CONSIGNA ESCRITA 1: Reproduce sin cambios las líneas de los registros que van desde la que contiene "Task: Click the sales count 590" hasta el final de los registros, ambos extremos incluidos.

PÁGINA:
La confusión presente y la unidad del Espíritu
Permítaseme señalar brevemente, antes de terminar, el
efecto práctico —«solícitos en guardar la
unidad del Espíritu en el vínculo de la paz».
¡Qué interés tiene este pasaje, si es que
realmente se puede aplicar ante la realidad de nuestras divisiones!
Consideremos por un momento el caso de un cristiano; es despertado,
halla paz, pero se pregunta qué es lo que tiene que hacer.
¡Cuán ciertamente ha sido esto cierto de nosotros,
habiendo quedado confusos en tales circunstancias! Podemos haber
conocido muy poco de la Palabra de Dios; pero con todo
hallábamos dificultades para conciliar aquella palabra con lo
que veíamos a nuestro alrededor —especialmente una
palabra como ésta: «solícitos en guardar la unidad
del Espíritu». Pero se trata en verdad de un camino llano
y humilde. No tengo nada que hacer en lo que respecta a
hacer la unidad; no tengo que establecer algo, ni
unirme a lo que otros hagan. ¿Qué, entonces? Tengo que
mostrar diligencia en guardar la unidad del Espíritu.

MATERIAL DE TRABAJO:
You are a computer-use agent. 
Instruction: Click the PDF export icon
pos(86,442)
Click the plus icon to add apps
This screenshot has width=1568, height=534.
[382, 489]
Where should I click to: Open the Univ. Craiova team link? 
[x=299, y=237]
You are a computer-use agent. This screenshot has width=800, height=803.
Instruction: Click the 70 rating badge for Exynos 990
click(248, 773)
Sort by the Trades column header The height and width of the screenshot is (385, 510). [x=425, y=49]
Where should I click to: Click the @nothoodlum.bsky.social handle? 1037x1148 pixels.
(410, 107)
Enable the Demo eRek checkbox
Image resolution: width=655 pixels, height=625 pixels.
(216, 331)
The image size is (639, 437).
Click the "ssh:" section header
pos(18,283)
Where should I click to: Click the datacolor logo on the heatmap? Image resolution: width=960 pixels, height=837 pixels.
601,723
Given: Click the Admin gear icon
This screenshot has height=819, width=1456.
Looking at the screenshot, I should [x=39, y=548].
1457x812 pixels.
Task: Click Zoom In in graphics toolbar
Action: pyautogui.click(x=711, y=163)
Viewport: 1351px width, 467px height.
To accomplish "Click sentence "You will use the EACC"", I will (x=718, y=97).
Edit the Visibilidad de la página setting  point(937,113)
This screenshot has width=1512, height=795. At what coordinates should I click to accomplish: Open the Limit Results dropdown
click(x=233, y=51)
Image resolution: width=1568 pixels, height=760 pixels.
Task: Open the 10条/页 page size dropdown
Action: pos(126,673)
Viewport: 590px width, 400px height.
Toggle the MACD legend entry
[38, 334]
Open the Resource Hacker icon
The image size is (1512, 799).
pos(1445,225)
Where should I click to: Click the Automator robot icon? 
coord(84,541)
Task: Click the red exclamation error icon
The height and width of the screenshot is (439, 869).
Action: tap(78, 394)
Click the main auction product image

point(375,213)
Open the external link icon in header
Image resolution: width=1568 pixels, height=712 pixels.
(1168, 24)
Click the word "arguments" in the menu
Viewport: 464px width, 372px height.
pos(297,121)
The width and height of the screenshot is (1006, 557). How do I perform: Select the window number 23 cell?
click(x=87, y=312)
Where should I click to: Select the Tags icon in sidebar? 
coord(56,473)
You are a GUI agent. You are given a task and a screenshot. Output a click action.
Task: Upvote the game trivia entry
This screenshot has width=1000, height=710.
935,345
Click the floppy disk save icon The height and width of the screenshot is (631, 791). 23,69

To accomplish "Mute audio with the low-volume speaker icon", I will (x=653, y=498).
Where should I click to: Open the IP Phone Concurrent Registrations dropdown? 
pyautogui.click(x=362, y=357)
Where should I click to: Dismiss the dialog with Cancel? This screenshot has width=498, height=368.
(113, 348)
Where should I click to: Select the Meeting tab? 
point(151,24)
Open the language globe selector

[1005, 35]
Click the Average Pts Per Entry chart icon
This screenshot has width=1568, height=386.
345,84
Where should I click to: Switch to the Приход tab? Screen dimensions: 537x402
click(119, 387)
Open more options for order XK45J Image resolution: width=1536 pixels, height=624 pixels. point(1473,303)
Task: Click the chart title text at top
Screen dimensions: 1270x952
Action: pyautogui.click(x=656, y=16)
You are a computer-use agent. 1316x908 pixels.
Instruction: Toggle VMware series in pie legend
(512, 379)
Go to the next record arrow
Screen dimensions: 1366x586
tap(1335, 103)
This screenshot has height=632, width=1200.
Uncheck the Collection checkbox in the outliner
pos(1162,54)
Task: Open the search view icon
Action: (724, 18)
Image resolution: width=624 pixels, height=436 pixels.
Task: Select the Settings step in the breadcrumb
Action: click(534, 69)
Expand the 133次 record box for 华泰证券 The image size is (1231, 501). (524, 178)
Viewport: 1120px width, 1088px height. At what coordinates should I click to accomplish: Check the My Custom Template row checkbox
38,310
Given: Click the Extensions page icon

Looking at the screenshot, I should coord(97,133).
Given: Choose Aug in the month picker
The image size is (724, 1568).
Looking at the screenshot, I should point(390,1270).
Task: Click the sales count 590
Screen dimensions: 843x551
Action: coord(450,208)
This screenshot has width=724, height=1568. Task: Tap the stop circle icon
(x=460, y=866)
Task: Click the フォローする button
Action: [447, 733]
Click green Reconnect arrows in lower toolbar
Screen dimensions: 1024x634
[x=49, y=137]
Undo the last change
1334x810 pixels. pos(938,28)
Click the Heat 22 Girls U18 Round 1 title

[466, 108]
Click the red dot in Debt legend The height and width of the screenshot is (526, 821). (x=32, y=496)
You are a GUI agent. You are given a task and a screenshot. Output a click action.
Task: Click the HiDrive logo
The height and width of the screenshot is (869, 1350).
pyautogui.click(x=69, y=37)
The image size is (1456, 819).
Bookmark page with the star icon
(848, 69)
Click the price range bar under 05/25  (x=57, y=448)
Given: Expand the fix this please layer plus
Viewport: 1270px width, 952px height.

CONSIGNA ESCRITA 2: Copia literalmente el fragmento del texto sobre la unidad del Espíritu que comienza en "La confusión presente" y termina en "tiene que hacer.".

RESULTADO FINAL 1:
Task: Click the sales count 590
Screen dimensions: 843x551
Action: coord(450,208)
This screenshot has width=724, height=1568. Task: Tap the stop circle icon
(x=460, y=866)
Task: Click the フォローする button
Action: [447, 733]
Click green Reconnect arrows in lower toolbar
Screen dimensions: 1024x634
[x=49, y=137]
Undo the last change
1334x810 pixels. pos(938,28)
Click the Heat 22 Girls U18 Round 1 title

[466, 108]
Click the red dot in Debt legend The height and width of the screenshot is (526, 821). (x=32, y=496)
You are a GUI agent. You are given a task and a screenshot. Output a click action.
Task: Click the HiDrive logo
The height and width of the screenshot is (869, 1350).
pyautogui.click(x=69, y=37)
The image size is (1456, 819).
Bookmark page with the star icon
(848, 69)
Click the price range bar under 05/25  (x=57, y=448)
Given: Expand the fix this please layer plus
Viewport: 1270px width, 952px height.

RESULTADO FINAL 2:
La confusión presente y la unidad del Espíritu
Permítaseme señalar brevemente, antes de terminar, el
efecto práctico —«solícitos en guardar la
unidad del Espíritu en el vínculo de la paz».
¡Qué interés tiene este pasaje, si es que
realmente se puede aplicar ante la realidad de nuestras divisiones!
Consideremos por un momento el caso de un cristiano; es despertado,
halla paz, pero se pregunta qué es lo que tiene que hacer.